Contra Force has a markedly different feel from the other games in the series, eschewing the futuristic alien invasion motif typical to the series for a modern-day mercenary shootout. In 1992, Neo City experiences unspeakable horrors at the hands of D.N.M.E., a brutal terrorist organization responsible for the kidnapping of the city’s police commissioner. Burns, the leader of the mercenary group of ex-military commandos known as C-Force, receives a worrisome call from an agent named Fox. Agreeing to meet, Burns arrives at a warehouse where he finds Fox murdered and D.N.M.E. thugs lying in wait. Left with no other choice, Burns and his three fellow C-Force compatriots swear to hunt down and eliminate those responsible.
The fight to reclaim Neo City covers five different stages, alternating between side-scrolling run-and-gun action akin to G. I. Joe and Code Name: Viper, and top down shooting similar to that seen in Ikari Warriors and Heavy Barrel. Though sharing some gameplay similarities, Contra Force differs significantly from its forbearers in many important regards. At the outset, the player is asked to select a player from one of the four members of C-Force, including Burns, the machine-gunning leader; Smith, a sniper with access to homing missiles; Beans, an explosives expert; and Iron, an ace with incendiaries. Through the command screen, the playable character can be switched instantly to another team member, a second player can join, or a solo player can enlist the help of a CPU controlled sidekick (who will remain onscreen for five seconds after selecting the CPU’s “Battle Plan,” used to decide the partner’s tactical role in combat).
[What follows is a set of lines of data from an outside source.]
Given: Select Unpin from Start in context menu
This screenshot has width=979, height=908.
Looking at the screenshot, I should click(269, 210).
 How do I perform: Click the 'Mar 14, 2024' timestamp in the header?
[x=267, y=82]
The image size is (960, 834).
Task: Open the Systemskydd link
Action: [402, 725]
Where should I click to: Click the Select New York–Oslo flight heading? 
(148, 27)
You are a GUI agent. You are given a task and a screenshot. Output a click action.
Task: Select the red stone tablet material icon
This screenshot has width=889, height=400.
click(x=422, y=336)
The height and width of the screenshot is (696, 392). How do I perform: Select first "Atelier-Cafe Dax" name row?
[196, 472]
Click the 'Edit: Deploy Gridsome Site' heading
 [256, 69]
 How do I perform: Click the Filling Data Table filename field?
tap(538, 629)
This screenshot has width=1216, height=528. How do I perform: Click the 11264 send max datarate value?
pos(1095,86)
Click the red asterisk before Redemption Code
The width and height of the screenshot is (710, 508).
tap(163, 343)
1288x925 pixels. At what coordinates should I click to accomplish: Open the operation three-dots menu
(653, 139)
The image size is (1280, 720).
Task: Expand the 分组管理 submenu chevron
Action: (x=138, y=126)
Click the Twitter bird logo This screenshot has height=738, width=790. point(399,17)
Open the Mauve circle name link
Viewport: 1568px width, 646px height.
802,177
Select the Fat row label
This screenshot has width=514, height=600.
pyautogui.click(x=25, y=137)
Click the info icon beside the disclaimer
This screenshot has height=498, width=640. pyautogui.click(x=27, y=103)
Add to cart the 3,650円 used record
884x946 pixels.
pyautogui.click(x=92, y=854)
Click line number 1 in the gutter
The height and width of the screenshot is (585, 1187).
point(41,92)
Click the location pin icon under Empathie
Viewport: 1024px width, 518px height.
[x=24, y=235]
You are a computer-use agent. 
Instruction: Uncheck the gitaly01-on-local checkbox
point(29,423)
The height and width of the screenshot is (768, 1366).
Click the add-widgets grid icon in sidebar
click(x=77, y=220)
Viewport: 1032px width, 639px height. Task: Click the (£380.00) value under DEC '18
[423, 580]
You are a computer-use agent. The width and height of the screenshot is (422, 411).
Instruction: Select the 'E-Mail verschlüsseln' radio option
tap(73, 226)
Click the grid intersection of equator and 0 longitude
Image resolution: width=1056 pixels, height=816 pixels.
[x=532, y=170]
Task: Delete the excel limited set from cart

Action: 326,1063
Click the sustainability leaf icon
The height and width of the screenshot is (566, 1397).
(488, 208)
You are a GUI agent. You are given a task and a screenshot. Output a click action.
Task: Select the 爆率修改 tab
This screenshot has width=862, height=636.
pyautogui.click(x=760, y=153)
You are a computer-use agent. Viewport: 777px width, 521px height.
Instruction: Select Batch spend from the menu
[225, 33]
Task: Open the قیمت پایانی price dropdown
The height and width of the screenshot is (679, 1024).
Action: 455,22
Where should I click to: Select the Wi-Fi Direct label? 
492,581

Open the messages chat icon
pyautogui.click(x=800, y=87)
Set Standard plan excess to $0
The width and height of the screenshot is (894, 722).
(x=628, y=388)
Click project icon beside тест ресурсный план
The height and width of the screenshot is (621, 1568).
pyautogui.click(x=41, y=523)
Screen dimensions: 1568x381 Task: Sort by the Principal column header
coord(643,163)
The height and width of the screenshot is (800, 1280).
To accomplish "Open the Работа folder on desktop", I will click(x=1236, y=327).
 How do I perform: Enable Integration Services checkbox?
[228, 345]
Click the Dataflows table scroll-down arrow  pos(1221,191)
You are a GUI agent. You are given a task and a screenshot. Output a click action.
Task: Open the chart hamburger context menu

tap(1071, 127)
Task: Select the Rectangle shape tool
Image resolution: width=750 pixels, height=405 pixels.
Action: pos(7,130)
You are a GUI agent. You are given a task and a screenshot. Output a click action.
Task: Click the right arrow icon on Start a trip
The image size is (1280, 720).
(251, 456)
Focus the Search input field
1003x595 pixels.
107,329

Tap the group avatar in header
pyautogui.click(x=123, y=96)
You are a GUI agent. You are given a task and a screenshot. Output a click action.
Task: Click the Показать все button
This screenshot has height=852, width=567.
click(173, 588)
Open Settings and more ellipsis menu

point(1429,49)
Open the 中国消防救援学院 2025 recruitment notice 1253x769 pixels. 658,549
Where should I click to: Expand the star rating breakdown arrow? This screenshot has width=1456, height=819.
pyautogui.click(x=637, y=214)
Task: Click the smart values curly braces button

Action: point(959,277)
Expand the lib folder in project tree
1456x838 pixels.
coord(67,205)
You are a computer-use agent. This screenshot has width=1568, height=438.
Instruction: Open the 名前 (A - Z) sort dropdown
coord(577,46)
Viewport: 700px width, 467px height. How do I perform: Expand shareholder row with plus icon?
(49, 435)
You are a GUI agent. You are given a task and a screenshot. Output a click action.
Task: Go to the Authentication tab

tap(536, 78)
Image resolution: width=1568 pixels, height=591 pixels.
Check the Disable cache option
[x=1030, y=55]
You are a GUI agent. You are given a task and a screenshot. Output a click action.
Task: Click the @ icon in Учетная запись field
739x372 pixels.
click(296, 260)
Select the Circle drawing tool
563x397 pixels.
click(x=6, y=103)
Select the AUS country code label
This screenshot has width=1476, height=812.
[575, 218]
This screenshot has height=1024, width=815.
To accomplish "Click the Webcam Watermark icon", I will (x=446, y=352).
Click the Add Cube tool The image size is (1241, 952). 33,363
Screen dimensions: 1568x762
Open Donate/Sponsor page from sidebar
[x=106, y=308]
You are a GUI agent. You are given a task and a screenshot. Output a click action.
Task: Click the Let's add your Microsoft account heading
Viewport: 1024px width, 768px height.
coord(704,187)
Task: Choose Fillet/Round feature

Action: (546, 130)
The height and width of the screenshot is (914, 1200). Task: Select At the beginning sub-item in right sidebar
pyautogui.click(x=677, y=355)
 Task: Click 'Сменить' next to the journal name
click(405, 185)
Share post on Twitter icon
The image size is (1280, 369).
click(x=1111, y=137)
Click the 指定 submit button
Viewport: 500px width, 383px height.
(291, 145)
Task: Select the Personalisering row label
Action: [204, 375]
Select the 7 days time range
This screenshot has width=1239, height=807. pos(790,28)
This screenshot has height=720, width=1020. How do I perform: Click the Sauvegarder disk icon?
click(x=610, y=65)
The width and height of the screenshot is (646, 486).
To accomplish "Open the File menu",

Each character can upgrade their abilities through a system identical to that in Gradius: picking up a suitcase will move the cursor on the weapon inventory bar up one notch, allowing the desired item, once highlighted, to be activated by pressing the Select button.
Contra Force‘s sound easily is its most impressive achievement. The soundtrack retains the trademark Konami style of catchy melodies layered over sampled drums and instruments, and the samples are far less muffled sounding than they were in Super C or Teenage Mutant Ninja Turtles III – The Manhattan Project. Contra Force‘s graphics look incredible in still-shots, with detailed sprites, huge bosses, and great color throughout. Parts of the environments (crates, stairs, some walls) are destructible, and some of the set pieces (including jumping between the wings of huge airplanes in midair, riding on a lifeboat between ships) are impressively rendered with little flicker. Though the characters are impressive in size, well drawn and feature some excellent animation, it quickly becomes clear that Contra Force pushes the NES’ limits more than it should have. In single-player mode, the game runs significantly slower than the original Contra, with the game’s frame-rate regularly bogging down when something explodes, somebody shoots, or enemies appear on the screen. While this slowdown does make the game easier than it should be, it doesn’t render the game unplayable. Using a CPU controlled partner, or having a second player on the screen, slows the action down to a crawl, even with no enemies or projectiles on screen. The frustration stemming from this issue effectively ruins cooperative play, widely regarded as one of the most appealing aspects of any Contra title.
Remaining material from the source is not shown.